The Gap Between Sight and Understanding

The most striking evidence of the models' deficiency comes from the ROD dataset, which tests object identification when items are physically blocked from view. In ideal conditions, models maintain an impressive accuracy rate of 98.3 percent. However, when objects are obscured, that accuracy collapses to a mere 8.2 percent. This disparity confirms that the models are excellent at pattern matching when the data is pristine, but they lack the contextual awareness to understand why they cannot complete a task.

This failure is not limited by model size or architecture. Researchers found that a smaller model, InternVL3-1B, outperformed a significantly larger counterpart, InternVL3-8B, in certain tests. Furthermore, the choice of the underlying language model proved critical; for instance, LLaVA-NeXT paired with Vicuna achieved a much higher success rate than the same setup using Mistral. This suggests that while overall model complexity is important, the specific integration and fine-tuning of the underlying components dictate true contextual capability.
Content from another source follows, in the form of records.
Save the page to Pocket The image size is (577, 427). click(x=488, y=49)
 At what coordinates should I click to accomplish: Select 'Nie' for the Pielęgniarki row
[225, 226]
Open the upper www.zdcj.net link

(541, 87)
The Illusion of Proactivity

The research further exposed that what appears to be "proactivity" is often merely a low bar for random guessing, not genuine understanding. The researchers stress-tested the models by replacing valid, helpful suggestions with nonsensical alternatives, such as suggesting "Rewind the video" during a sketching task. Models that previously appeared helpful picked these meaningless options with surprising enthusiasm.

This suggests the models are not reasoning about the need for information; they are merely selecting the most statistically probable next action based on their training data, regardless of whether that action makes logical sense in the given context. Even attempting to guide the models using explicit hints within the prompt or conversation history only marginally improves performance, nudging accuracy up to 25.8 percent—a number that still fails to beat chance on average.
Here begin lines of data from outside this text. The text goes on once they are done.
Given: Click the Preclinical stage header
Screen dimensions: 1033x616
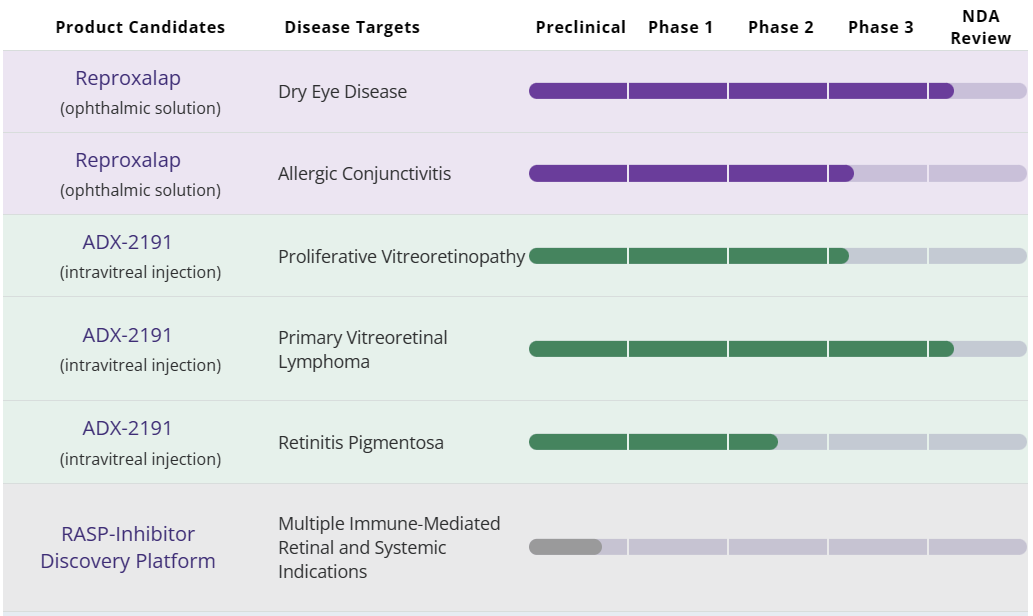Looking at the screenshot, I should [x=581, y=27].
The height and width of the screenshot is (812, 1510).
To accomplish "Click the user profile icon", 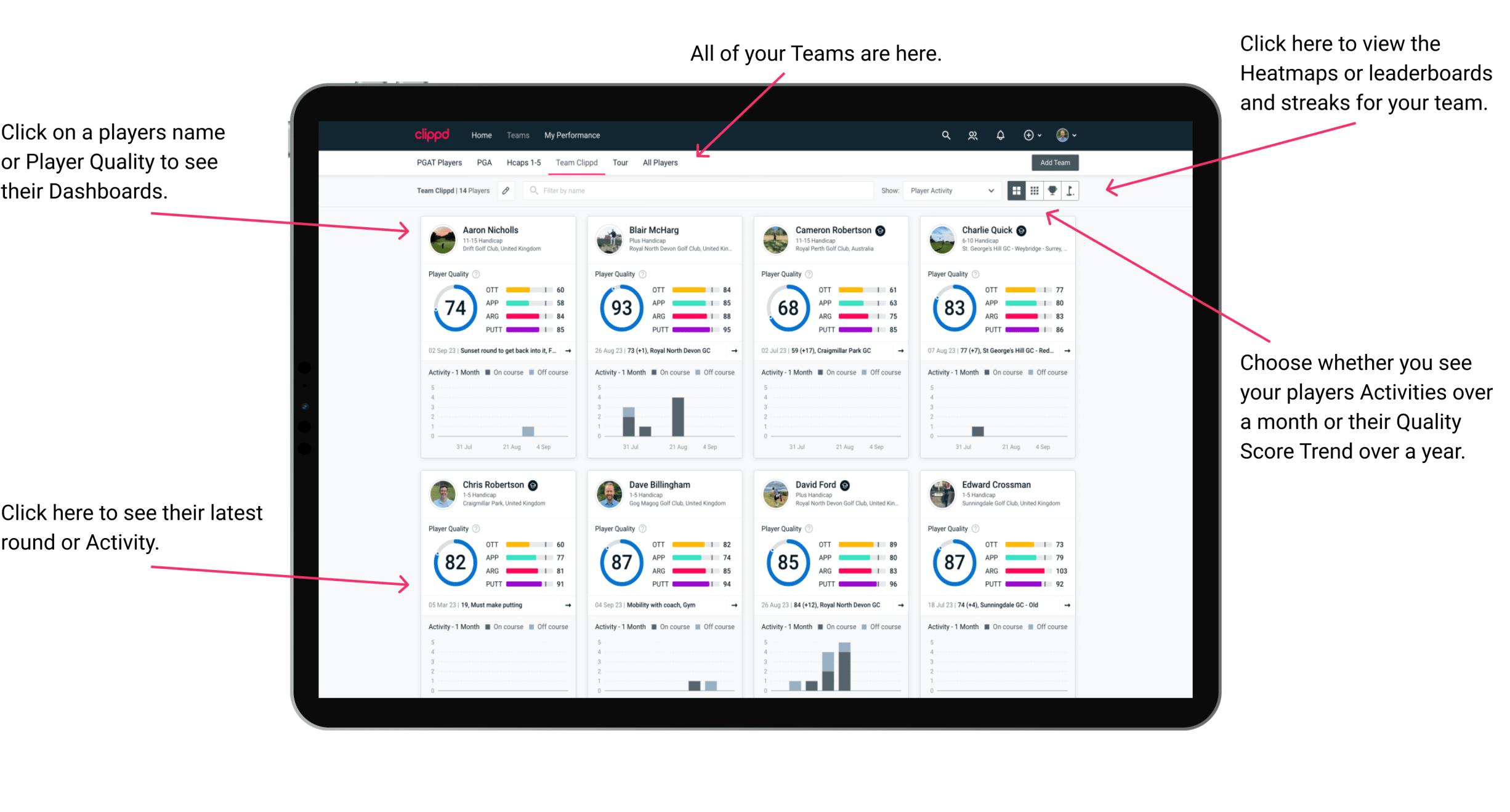I will (x=1078, y=134).
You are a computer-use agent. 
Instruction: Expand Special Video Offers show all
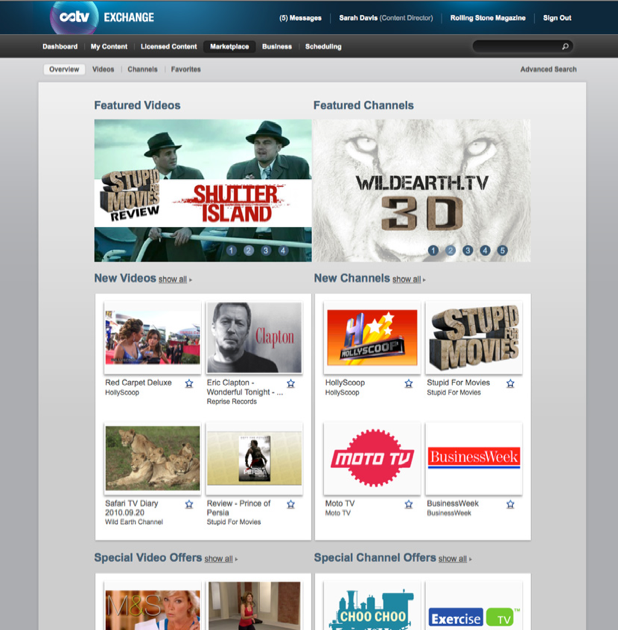coord(220,559)

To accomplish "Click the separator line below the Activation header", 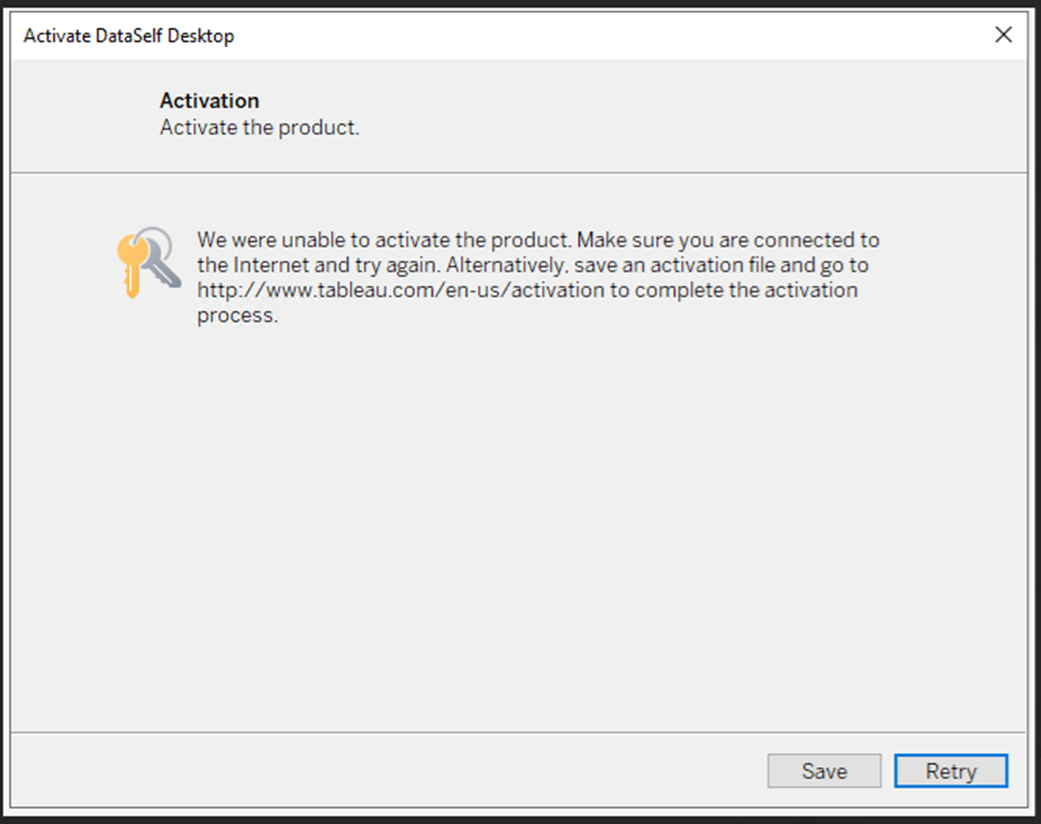I will 520,171.
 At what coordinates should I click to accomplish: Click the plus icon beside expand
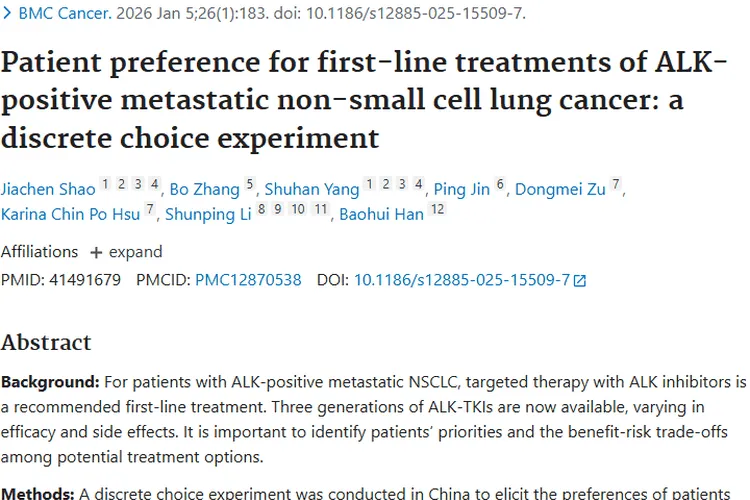96,252
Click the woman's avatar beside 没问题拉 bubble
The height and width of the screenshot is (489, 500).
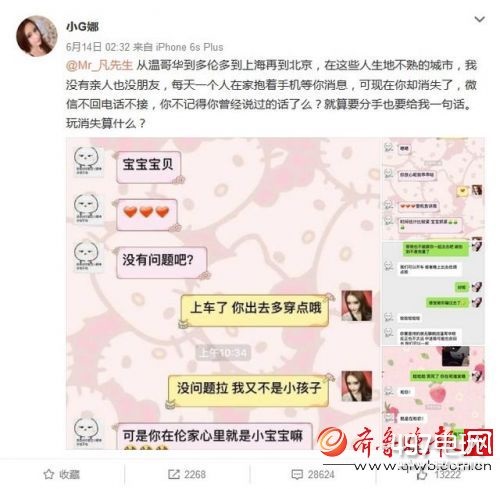pyautogui.click(x=357, y=386)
Training for True Contextual Awareness

The findings, while sobering, did pinpoint a viable path forward. The core problem is one of training methodology, not just model scale. The breakthrough involves using reinforcement learning, specifically Group-Relative Policy Optimization (GRPO). By fine-tuning models like LLaVA-NeXT-Mistral-7B and Qwen2.5-VL-3B using GRPO on thousands of examples, researchers were able to train the models to understand the difference between a correct guess and a genuine knowledge gap.

The key mechanism here is the reward function. Instead of rewarding any proactive suggestion, the reward function is weighted to score correct predictions significantly higher than any suggested action. This forces the model to develop a genuine internal mechanism: it must only ask for help when it is truly stuck, thereby developing a more sophisticated and reliable understanding of its own limitations.